2 - Les apports conceptuels

 

Platon subordonne le monde sensible au monde idéal et aux essences. Notre monde empirique tout entier est tendu par une immense aspiration vers ces essences qui sauvent les phénomènes. Il a construit sa philosophie sur les concepts fondamentaux suivants :

• l'Idée (ou Essence), conçue comme Forme intelligible, modèle de toutes choses, réalité non perçue et néanmoins plus réelle que les êtres sensibles. A ces Formes, qui donnent sens aux phénomènes et les fondent, participent * toutes les réalités de l'expérience ordinaire; l' art en détourne en fixant l'attention sur l'apparence des choses. Sur la notion de participation cf J. Greisch, Etre et Langage I, p. 304ss;338] Face au vertige du mobilisme universel (Cratyle 411b) - qui présente un triple visage, sémantique , gnoséologique et ontologique , Platon se présente comme le grand empêcheur de tourner en rond. Et il pense avoir trouvé l'arme absolue pour mettre fin à ce triple vertige: la théorie des idées. C'est d'elle qu'il est question dans le rêve que Socrate, à la fin du Cratyle , confie à ses ionterlocuteurs. Ce rêve, dont Socrate dit qu'il le hante souvent, postule l'existence d'une "chose bonne et belle en soi", qui aurait un statut ontologique qui la mettrait à l'abri du mobilisme universel. cf J. Greisch, Etre et Langage I, p. 288

• Sur l'évolution de la pensée de Platon relative aux Idées. Cf J. Greisch, Etre et Langage I, p. 267

• Sur le contenu et la portée ontologique de la théorie des idées Cf J. Greisch, Etre et Langage I, p. 289-316 [voir œuvres]

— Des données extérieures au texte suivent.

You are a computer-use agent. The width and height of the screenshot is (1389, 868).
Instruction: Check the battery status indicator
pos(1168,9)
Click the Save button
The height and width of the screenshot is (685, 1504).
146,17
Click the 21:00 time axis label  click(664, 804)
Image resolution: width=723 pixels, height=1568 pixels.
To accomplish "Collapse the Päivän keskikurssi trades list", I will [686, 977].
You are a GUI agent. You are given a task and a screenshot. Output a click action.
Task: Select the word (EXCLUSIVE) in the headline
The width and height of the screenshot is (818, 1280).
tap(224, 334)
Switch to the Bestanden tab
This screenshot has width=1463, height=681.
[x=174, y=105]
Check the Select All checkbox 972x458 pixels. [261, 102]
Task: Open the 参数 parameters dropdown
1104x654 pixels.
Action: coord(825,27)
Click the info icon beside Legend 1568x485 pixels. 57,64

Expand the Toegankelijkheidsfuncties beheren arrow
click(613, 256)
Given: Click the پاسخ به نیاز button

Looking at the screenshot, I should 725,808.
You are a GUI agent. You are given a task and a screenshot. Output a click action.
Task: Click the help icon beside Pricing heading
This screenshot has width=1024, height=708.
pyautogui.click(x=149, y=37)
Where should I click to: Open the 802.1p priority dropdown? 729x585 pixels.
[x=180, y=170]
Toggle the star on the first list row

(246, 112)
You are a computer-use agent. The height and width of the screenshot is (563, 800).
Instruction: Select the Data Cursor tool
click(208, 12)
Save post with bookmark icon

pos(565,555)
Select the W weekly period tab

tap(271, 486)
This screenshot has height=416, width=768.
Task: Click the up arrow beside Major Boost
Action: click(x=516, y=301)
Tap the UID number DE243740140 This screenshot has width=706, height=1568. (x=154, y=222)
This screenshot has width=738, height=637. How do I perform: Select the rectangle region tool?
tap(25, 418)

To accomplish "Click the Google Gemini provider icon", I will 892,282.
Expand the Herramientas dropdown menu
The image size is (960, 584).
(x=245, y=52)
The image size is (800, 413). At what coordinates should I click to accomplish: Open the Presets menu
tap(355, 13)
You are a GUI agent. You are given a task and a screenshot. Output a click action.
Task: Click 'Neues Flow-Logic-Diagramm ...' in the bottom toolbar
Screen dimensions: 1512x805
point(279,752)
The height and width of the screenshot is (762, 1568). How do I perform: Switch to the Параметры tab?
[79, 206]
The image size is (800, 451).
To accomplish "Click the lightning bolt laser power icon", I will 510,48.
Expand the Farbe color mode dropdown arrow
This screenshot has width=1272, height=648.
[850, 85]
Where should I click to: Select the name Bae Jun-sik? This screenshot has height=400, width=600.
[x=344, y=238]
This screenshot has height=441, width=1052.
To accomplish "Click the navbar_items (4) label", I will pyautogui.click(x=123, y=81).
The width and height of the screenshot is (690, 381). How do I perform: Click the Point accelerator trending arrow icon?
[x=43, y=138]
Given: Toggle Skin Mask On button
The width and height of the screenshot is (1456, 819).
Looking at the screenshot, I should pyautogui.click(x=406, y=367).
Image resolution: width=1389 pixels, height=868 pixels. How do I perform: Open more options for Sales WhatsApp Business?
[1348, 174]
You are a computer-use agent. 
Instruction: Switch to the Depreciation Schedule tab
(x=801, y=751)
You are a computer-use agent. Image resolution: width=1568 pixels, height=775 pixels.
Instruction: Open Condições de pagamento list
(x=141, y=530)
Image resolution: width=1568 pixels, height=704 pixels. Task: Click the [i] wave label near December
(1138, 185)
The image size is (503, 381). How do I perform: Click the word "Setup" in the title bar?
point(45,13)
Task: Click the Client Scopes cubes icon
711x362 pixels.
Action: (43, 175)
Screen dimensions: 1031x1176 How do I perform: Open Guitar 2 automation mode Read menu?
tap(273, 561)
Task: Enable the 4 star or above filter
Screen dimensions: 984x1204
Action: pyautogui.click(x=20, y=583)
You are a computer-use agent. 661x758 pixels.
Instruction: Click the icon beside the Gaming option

• la Dialectique, envisagée comme mouvement par lequel l'âme s'élève, progressivement et par degrés, des apparences sensibles jusqu'aux ldées ; Sur la dialectique platonicienne, chemin d'accès à l'universel. Cf J. Greisch, Etre et Langage I, p. 289-295 [voir à "Dialectique" in notions]

• le Bien (ce n'est pas une notion à proprement parler, puisqu'il échappe à toute définition): le Bien est le Divin, principe suprême, supérieur et à l'existence et à l'Essence (epekeina tês ousias, au delà de l'être, République VI, 509b). Tout se passe dans la pensée de Platon comme si seul le Bien était capable de rendre radicalement raison (logon dinonai République 535e) des choses, alors que toutes les autres formes de connaissance, connaissance mathématique y comprise, flottent comme dans un rêve (République 533c). La logique est transcendée par une axiologie, qui seule permet à la pensée de s'exercer jusqu'à son terme. Comme le donne à penser la Ligne au livre VI de la République, la pensée discursive - dont les mathématiques sont le paradigme -ne saurait être le dernier mot de la raison. La dialectique ascendante conduit à la contemplation intellectuelle de l'idée de Bien. S'il existe une philosophie première chez Platon celle-cio excède donc l'ontologie pour instaurer ce que l'on pourrait appeler une agathologie. Sur le destin prodigieux de l'idée, cf J. Greisch, Etre et Langage I, p. 268

• l'0pinion (doxa), envisagée comme connaissance inférieure, portant sur les objets du monde sensible;

• la Justice, envisagée, en nous, comme ordre maintenant à sa place et à sa fonction chacune de nos forces intérieures. Dans l'Etat, la justice désigne le fait que chaque classe accomplit sa tâche et exécute sa fonction propre, et signifie, par conséquent, que l'ordre est maintenu entre les différentes classes et forces coexistant dans cet Etat ;

• la Vertu : la vertu désigne la participation à la vraie connaissance (nul n'est méchant volontairement ; le vrai courage est la connaissance de ce qu'il faut vraiment redouter). Chez les Grecs, la vertu est un principe d'excellence. Elle désigne chez Socrate, en particulier, la science du bien et du mal et le vrai mérite. Les vertus cardinales (autour de quoi tout s'ordonne) sont : prudence, courage, tempérance, justice. Le Ménon poe la question de savoir si la vertu peut s'enseigner.